- Work required -
If pictures appear in the lines below, skip them and copy exactly the lines from the one containing "Task: Expand the Feldtyp dropdown for Company" through the one containing "Viewport: 644px width, 360px height.", and nothing else.

- Given entries -
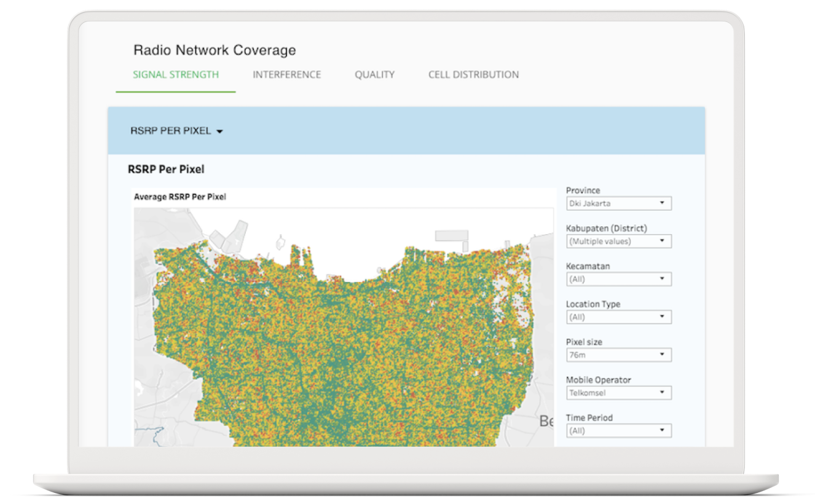Change Pixel size from 76m dropdown
Viewport: 815px width, 504px height.
pos(618,355)
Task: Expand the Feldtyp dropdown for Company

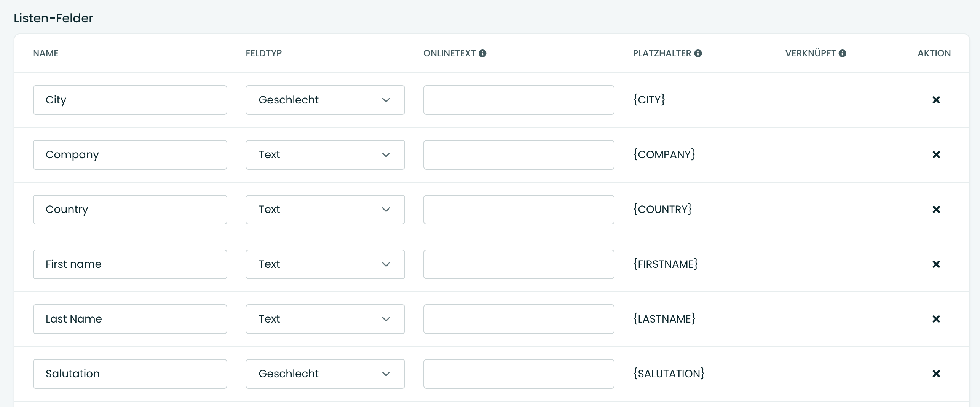Action: [325, 155]
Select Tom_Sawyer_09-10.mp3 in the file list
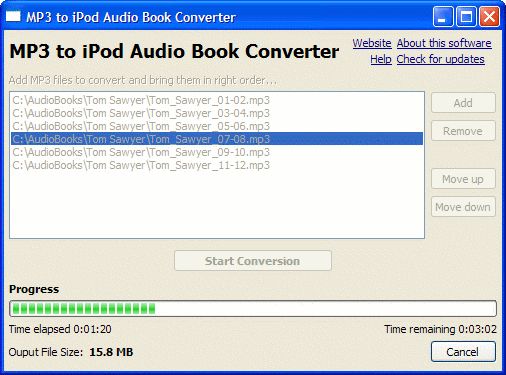506x375 pixels. click(x=217, y=152)
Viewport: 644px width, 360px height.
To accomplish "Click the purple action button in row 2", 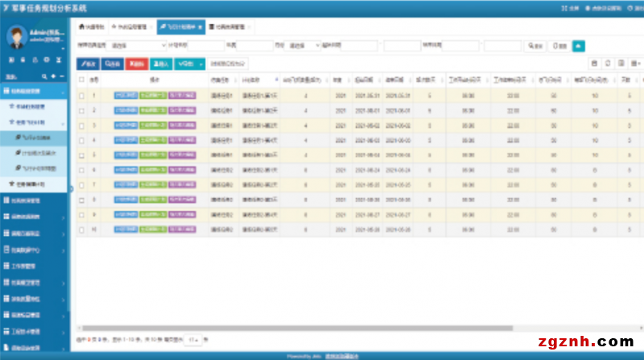I will [x=181, y=110].
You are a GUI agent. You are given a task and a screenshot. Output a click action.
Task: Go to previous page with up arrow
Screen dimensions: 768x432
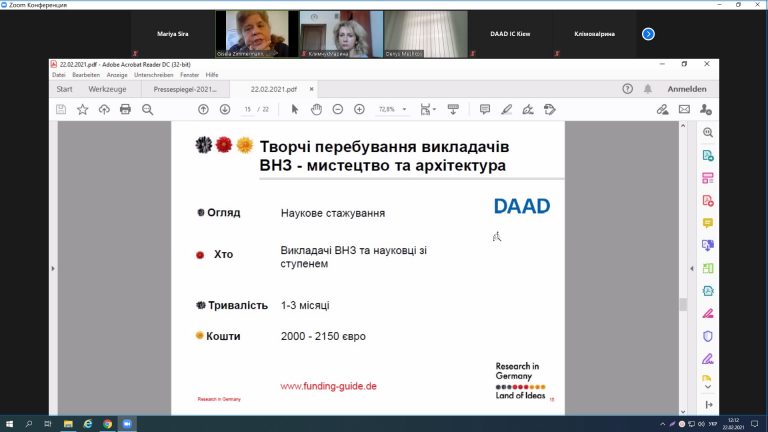coord(203,109)
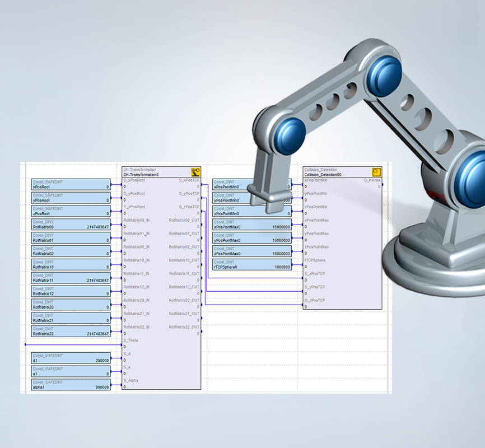The height and width of the screenshot is (448, 485).
Task: Click the S_InArea output port label
Action: tap(372, 180)
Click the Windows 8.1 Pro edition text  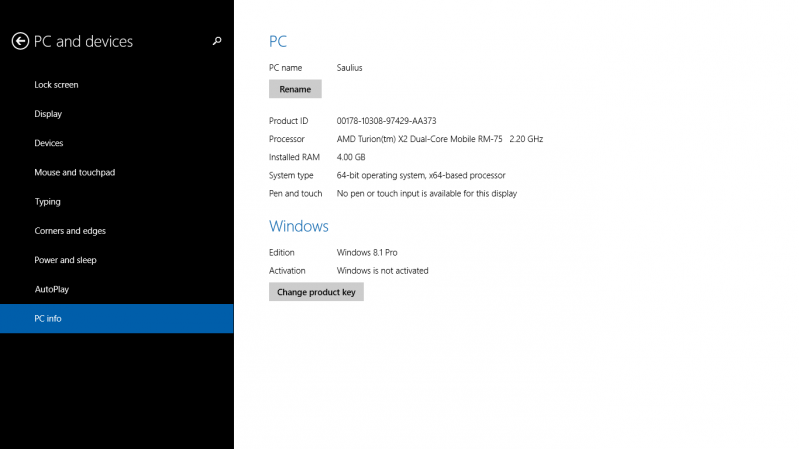[x=367, y=252]
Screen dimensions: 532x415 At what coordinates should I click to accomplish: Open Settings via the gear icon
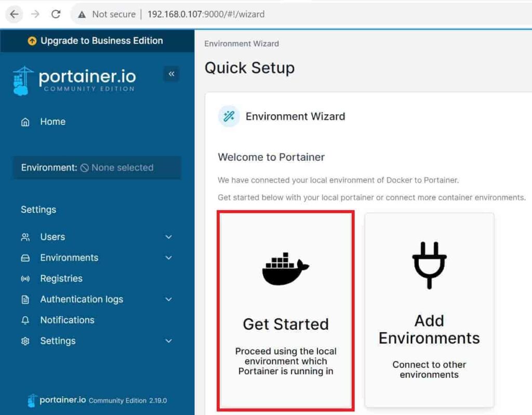(x=24, y=341)
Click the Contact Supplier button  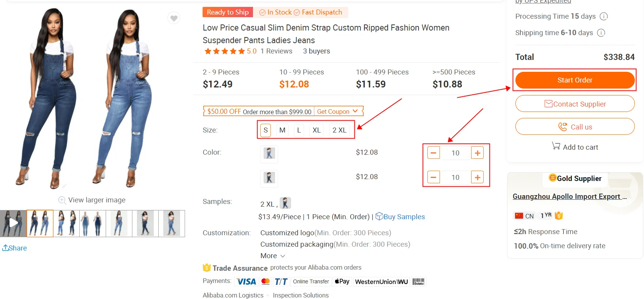575,104
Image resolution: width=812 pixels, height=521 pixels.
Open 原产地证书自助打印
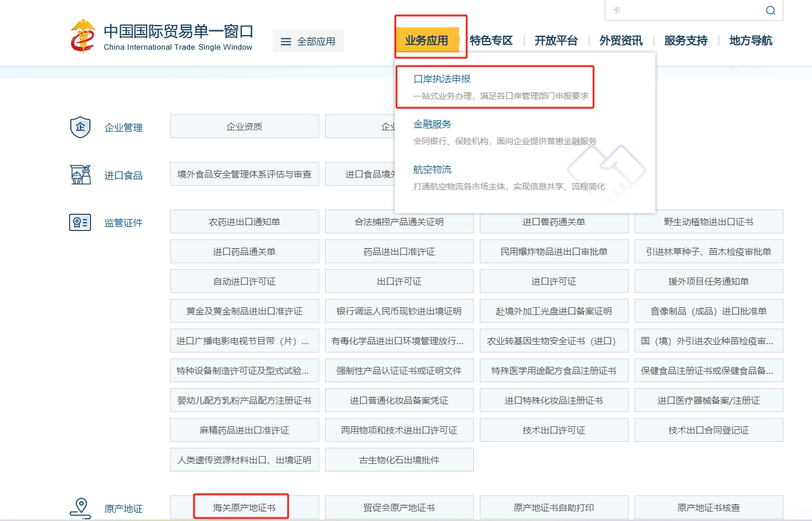[554, 507]
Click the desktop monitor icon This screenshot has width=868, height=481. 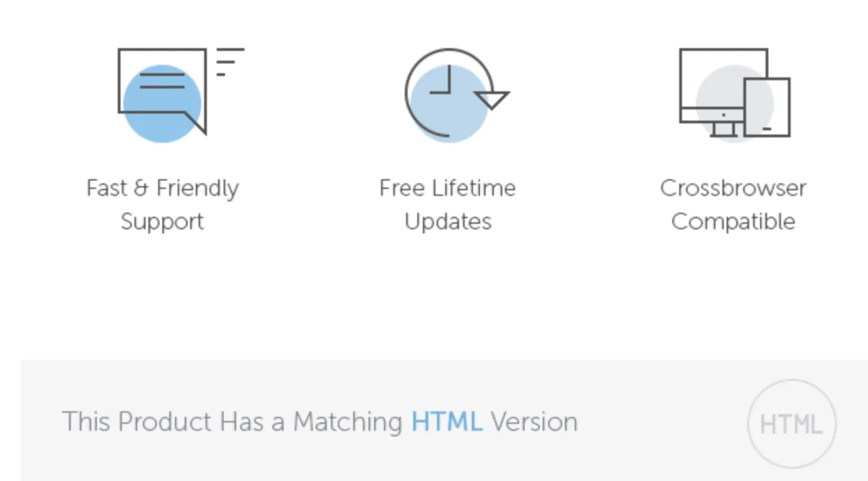[x=723, y=92]
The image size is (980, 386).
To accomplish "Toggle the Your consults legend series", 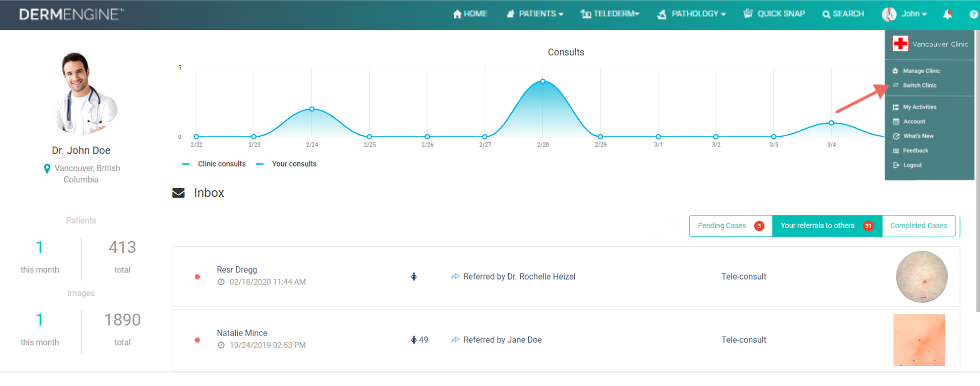I will tap(286, 164).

- Response box -
Task: Expand the Feldtyp dropdown for Company

Action: [325, 155]
Select Tom_Sawyer_09-10.mp3 in the file list
506x375 pixels. click(x=217, y=152)
Viewport: 644px width, 360px height.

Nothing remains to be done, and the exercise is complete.